_WHAT THE EXERCISE ASKS_
Copy only what lies from the line containing "Instruction: Click 100" through the line containing "This screenshot has height=796, width=1512." in the entries below, keeping both end lines exact and dropping every picture.

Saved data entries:
........

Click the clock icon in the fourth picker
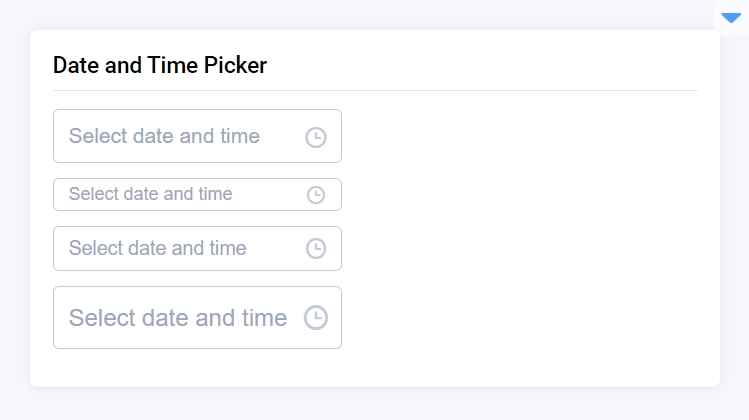Image resolution: width=749 pixels, height=420 pixels. 316,318
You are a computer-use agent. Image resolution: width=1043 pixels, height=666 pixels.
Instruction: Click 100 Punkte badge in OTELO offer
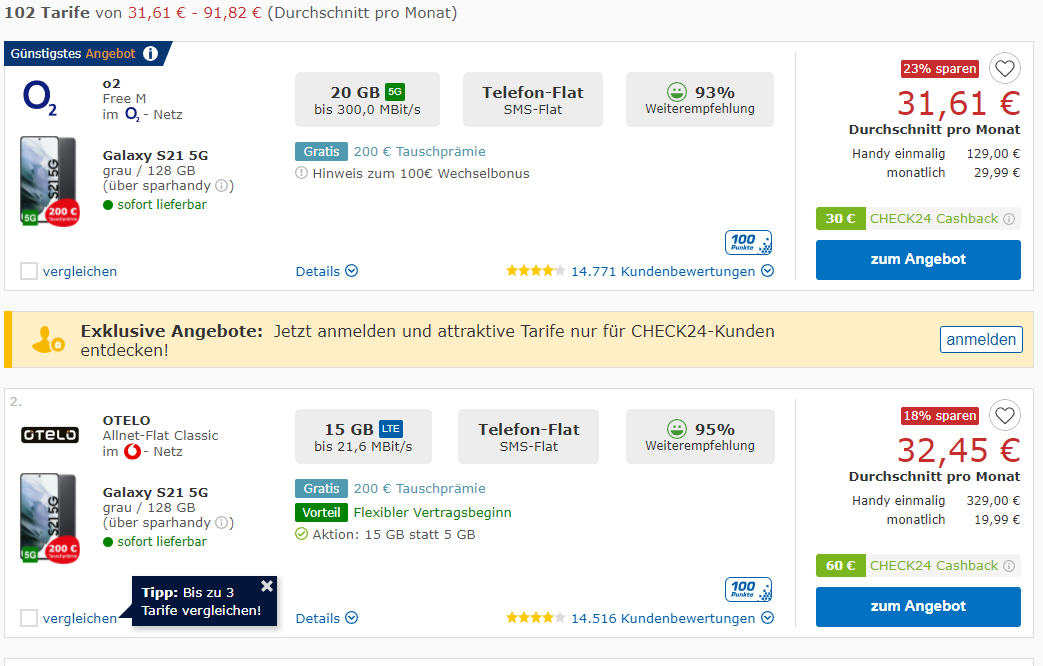748,589
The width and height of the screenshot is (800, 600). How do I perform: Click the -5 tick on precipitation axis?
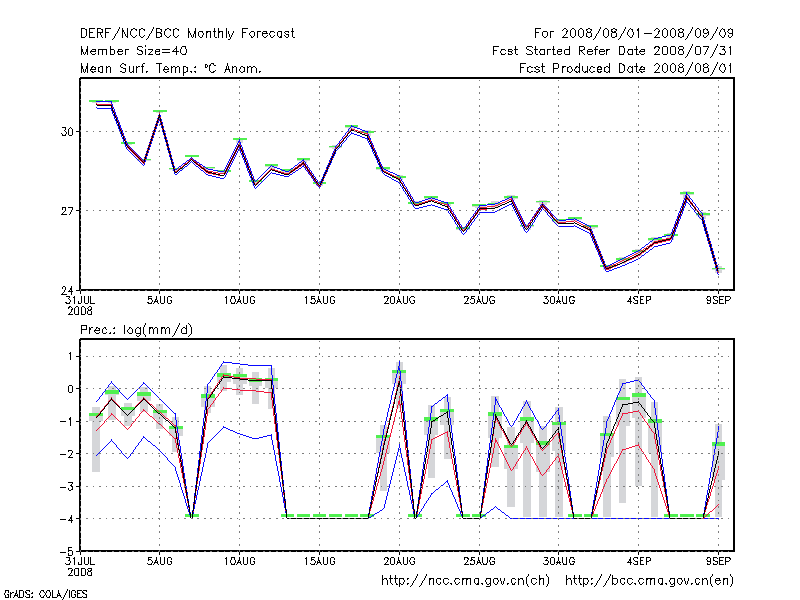point(66,551)
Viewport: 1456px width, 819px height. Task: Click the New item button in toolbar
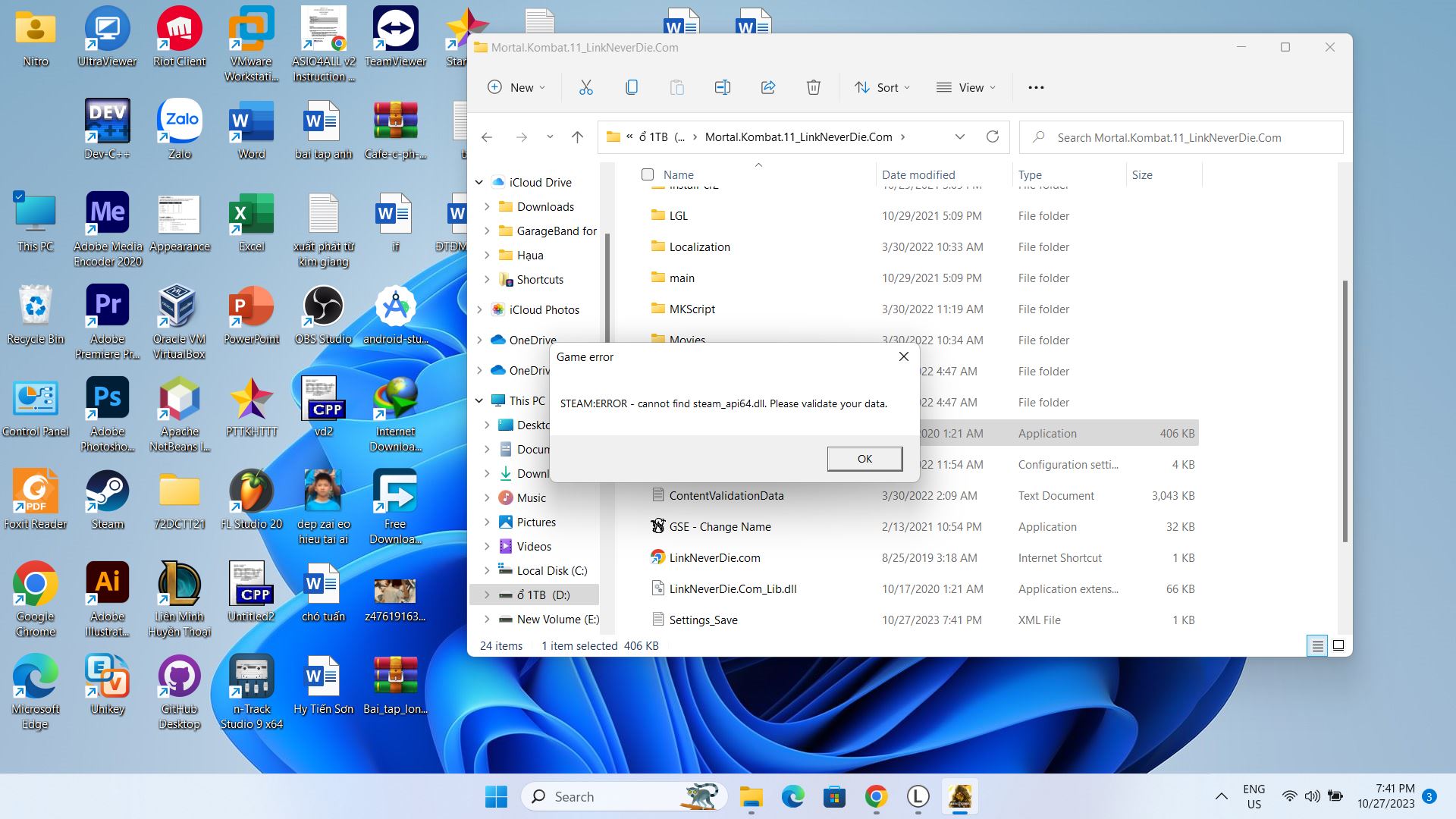point(514,87)
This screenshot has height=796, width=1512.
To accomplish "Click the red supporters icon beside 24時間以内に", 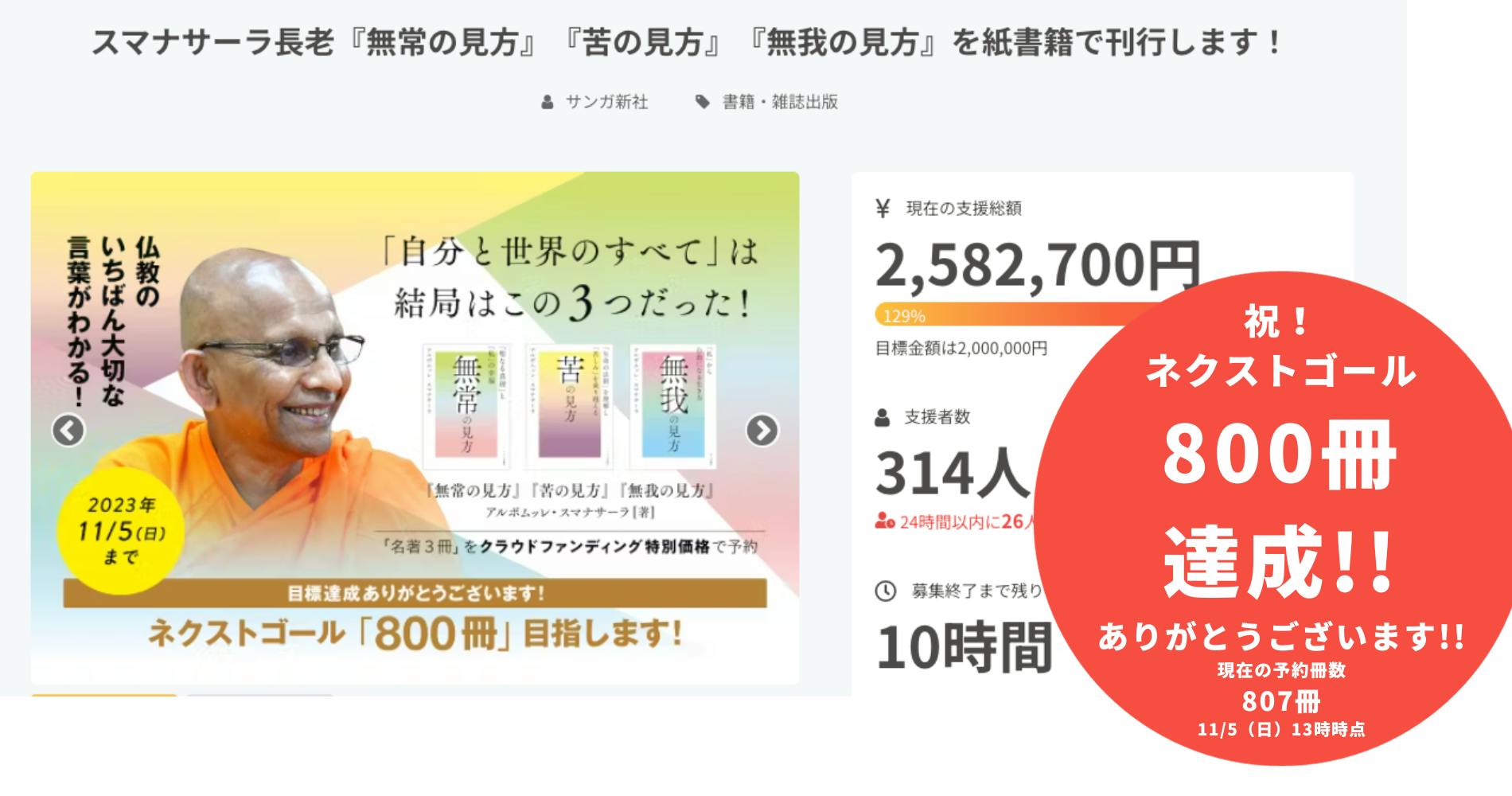I will coord(885,522).
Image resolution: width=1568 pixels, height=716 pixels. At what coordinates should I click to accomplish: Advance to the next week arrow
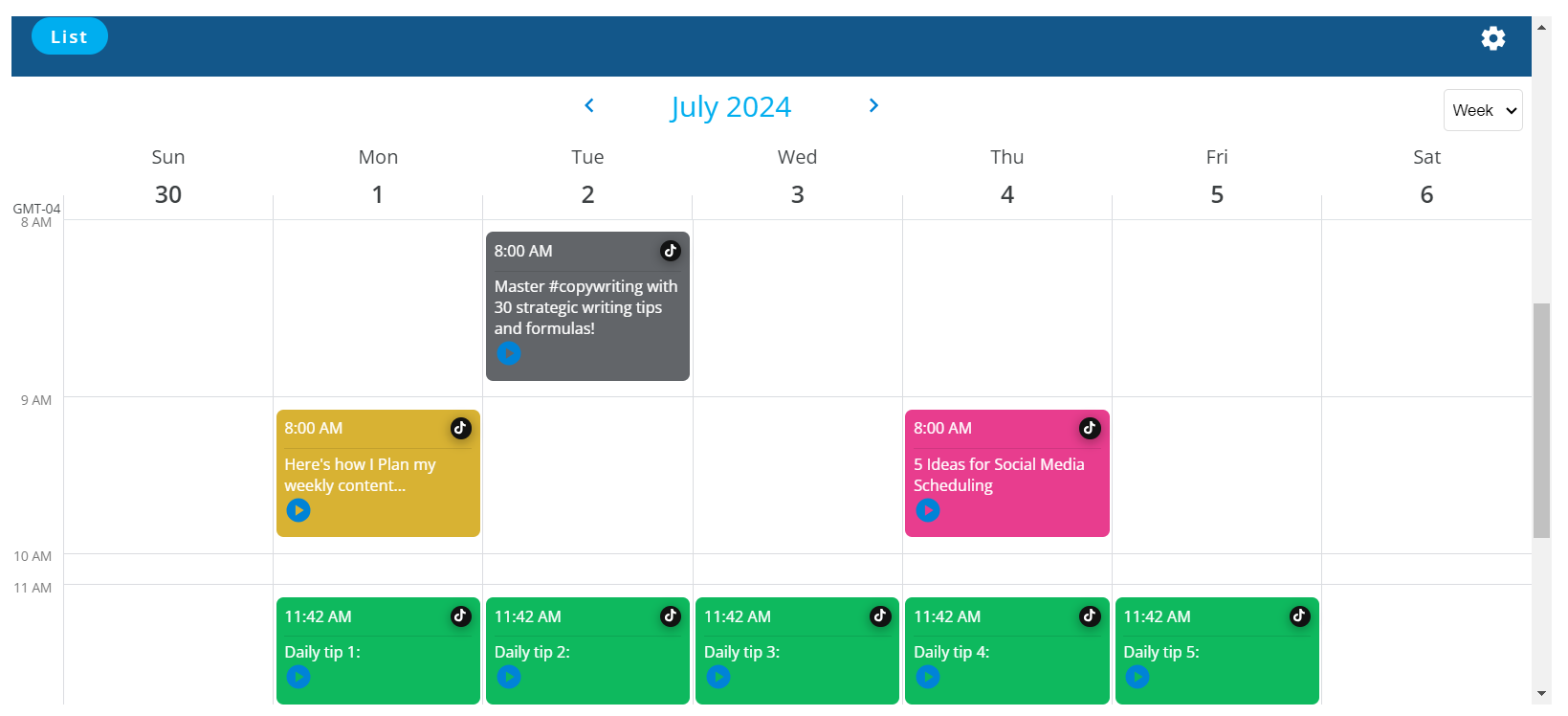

........

_FINISHED TASK_
Instruction: Click 100 Punkte badge in OTELO offer
748,589
The width and height of the screenshot is (800, 600). How do I perform: Click the -5 tick on precipitation axis?
point(66,551)
Viewport: 1456px width, 819px height. Task: Click the New item button in toolbar
point(514,87)
This screenshot has height=796, width=1512.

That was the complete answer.